Mark Berry June 18, 2011
It may be a bit sensationalistic to call it a time bomb, but apparently Hyper-V will only run for a year before the self-signed certificate that allows remote access to the machines expires. Supposedly it will auto-renew (unless you’re on Server 2008 and need this hotfix), but according to MSKB 2413735, you may still be left with an inoperable mouse and need to save/resume your VMs.
How do you know you’re approaching expiration? You’ll see this warning in your Hyper-V-VMMS event log:
Log Name: Microsoft-Windows-Hyper-V-VMMS-Admin
Event ID: 12510
Task Category: None
Description: The certificate used for server authentication will expire within 30 days. Remote access to virtual machines will not be possible after the certificate expires. Please renew or recreate the certificate.

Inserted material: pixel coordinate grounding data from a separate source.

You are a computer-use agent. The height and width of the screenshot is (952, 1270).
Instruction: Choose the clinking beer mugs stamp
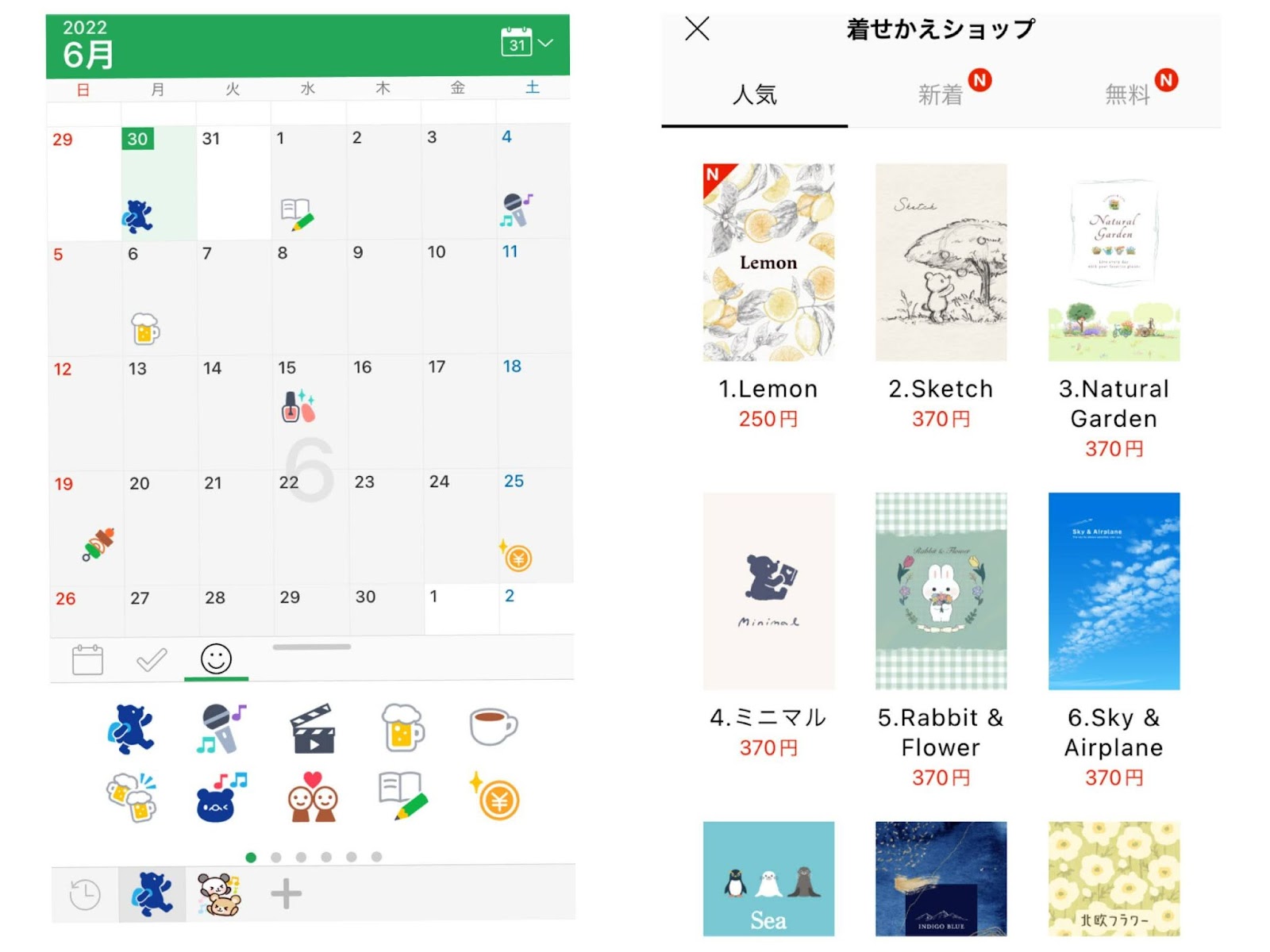tap(132, 797)
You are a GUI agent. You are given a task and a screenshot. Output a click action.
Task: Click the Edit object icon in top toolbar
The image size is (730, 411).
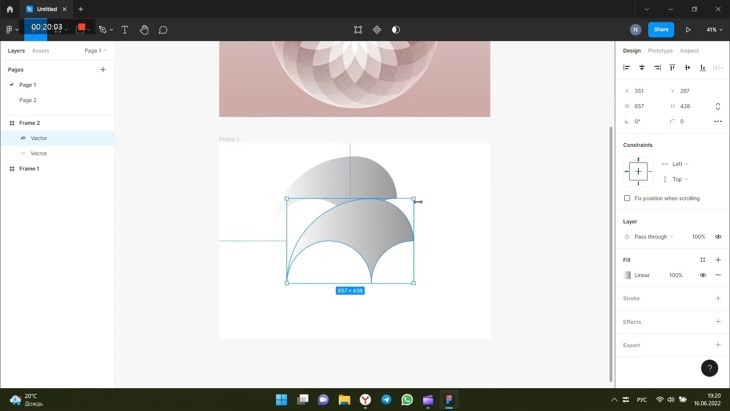[x=358, y=30]
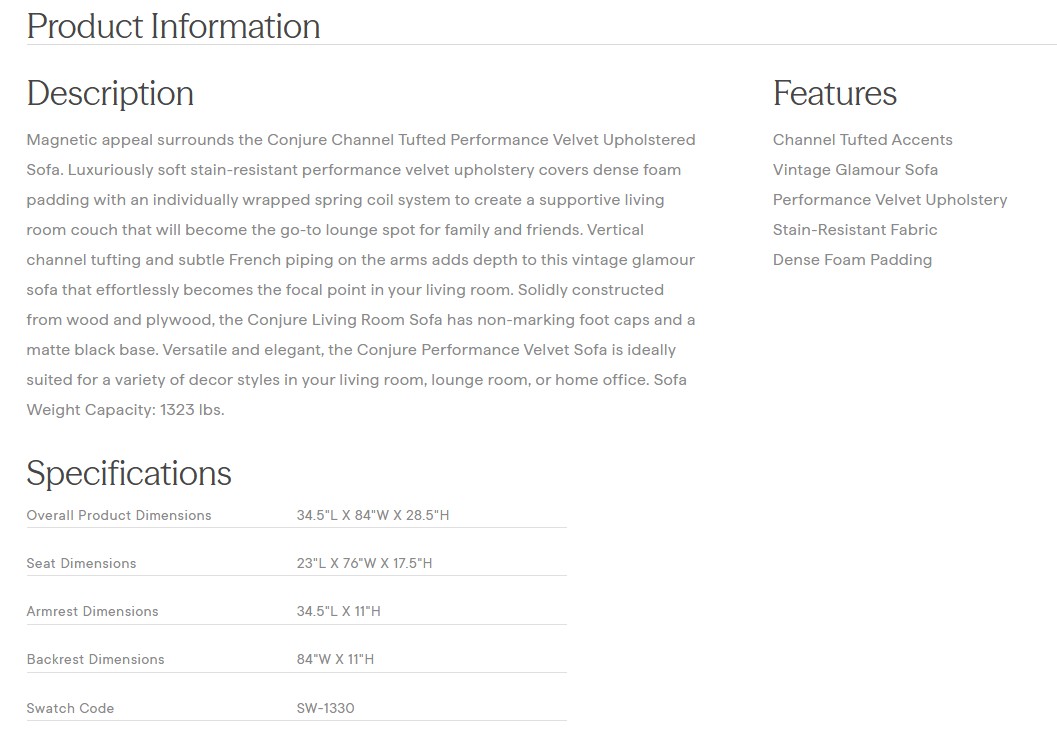1057x745 pixels.
Task: Select the Specifications section heading
Action: pyautogui.click(x=129, y=473)
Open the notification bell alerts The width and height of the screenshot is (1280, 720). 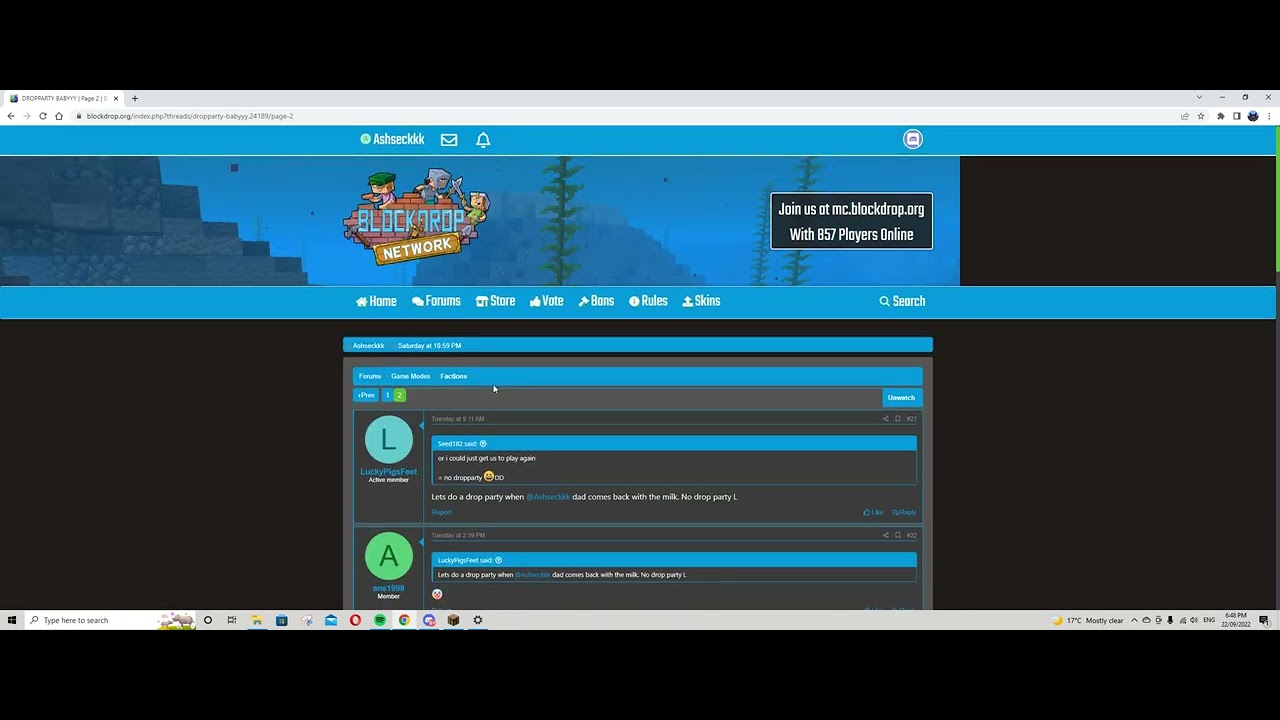tap(483, 140)
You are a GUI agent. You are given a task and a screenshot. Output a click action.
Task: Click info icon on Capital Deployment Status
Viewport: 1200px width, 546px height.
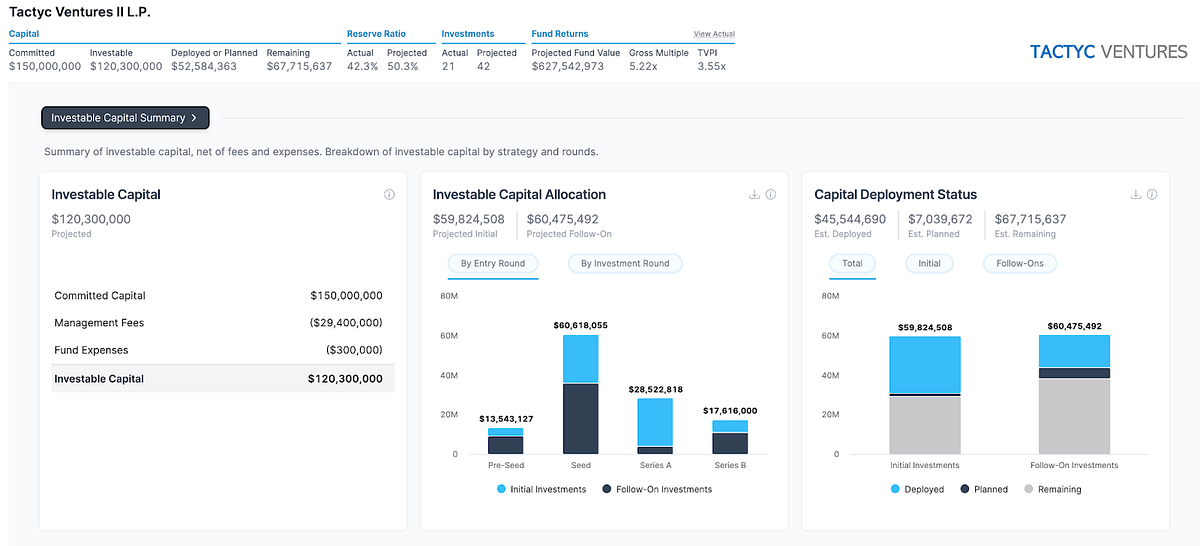1153,195
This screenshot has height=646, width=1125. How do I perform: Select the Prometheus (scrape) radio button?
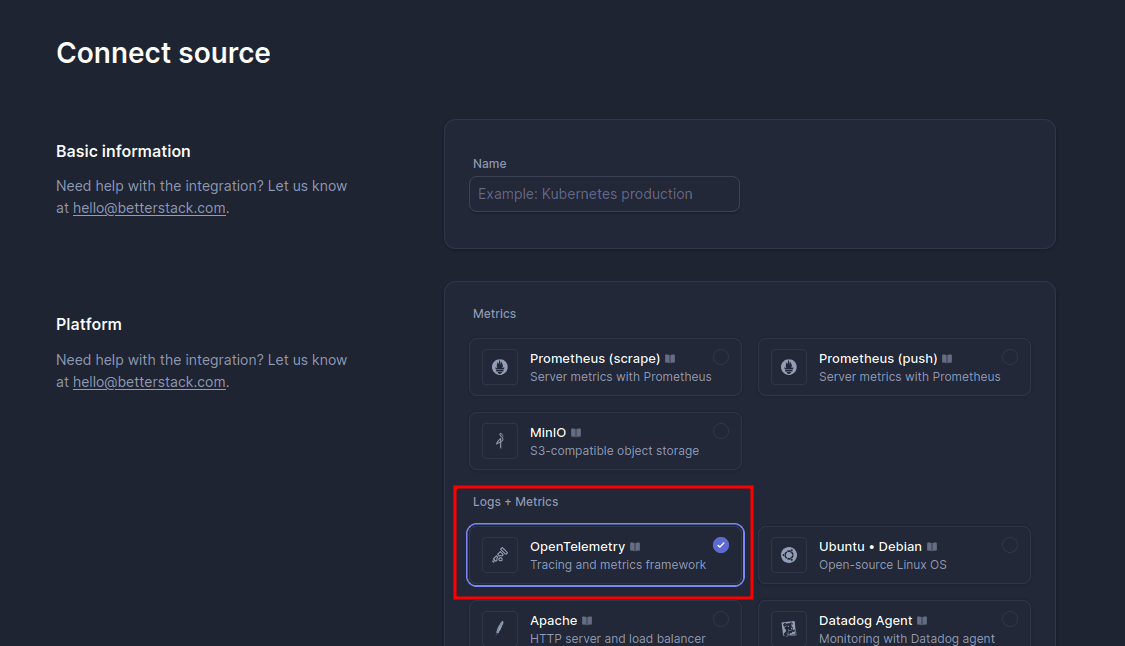coord(721,357)
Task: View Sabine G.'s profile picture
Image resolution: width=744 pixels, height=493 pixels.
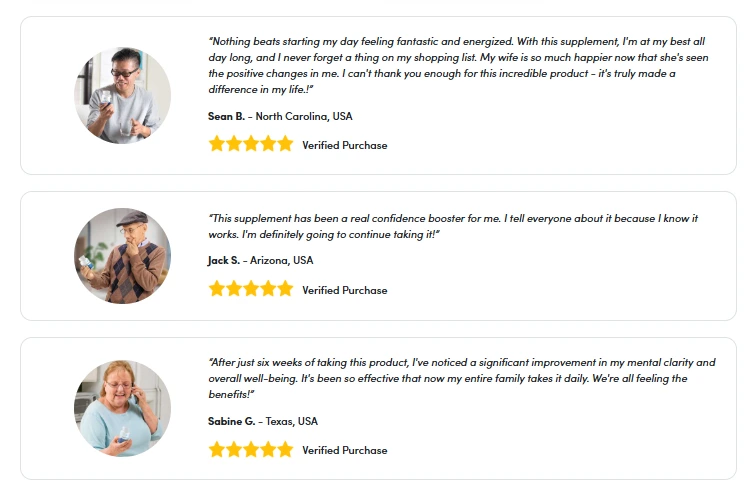Action: pyautogui.click(x=122, y=408)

To check the certificate, you’ll need to create a new certificate viewer for the Hyper-V Virtual Machine Management service. (For instructions, in this TechNet article, see step 2 under “Deploying a certificate issued by a CA.”) You’ll see that the machine’s certificate will expire soon:
A copy of the certificate is also found in the vmms\Trusted Root Certification Authorities store.
Update May 28, 2016 I’m now running Server 2012 R2 as a Hyper-V server. It looks like the default certificate is good for 100 years, so this problem should no longer occur:
Microsoft Support recommended following the instructions in 2413735 to create a self-signed certificate that is good until 2050. For that you need:
- This PowerShell script: Hyper-V_Cert.zip. This is a slightly modified version of the script posted on TechNet here. The TechNet version improperly appends “WORKGROUP” to the certificate’s Subject Name if your server is not domain-joined, which prevents Hyper-V from using the certificate. See this article for more info on creating and updating Hyper-V certificates. As always, use downloaded scripts at your own risk!
- MakeCert.exe from the Windows SDK. Use the web installer (be sure you’re on a 64-bit machine) and select only the Tools. The total download is about 80MB:
Running the Script
Put the script and makecert.exe in the same folder on your Hyper-V server and run the cert.ps1 PowerShell script.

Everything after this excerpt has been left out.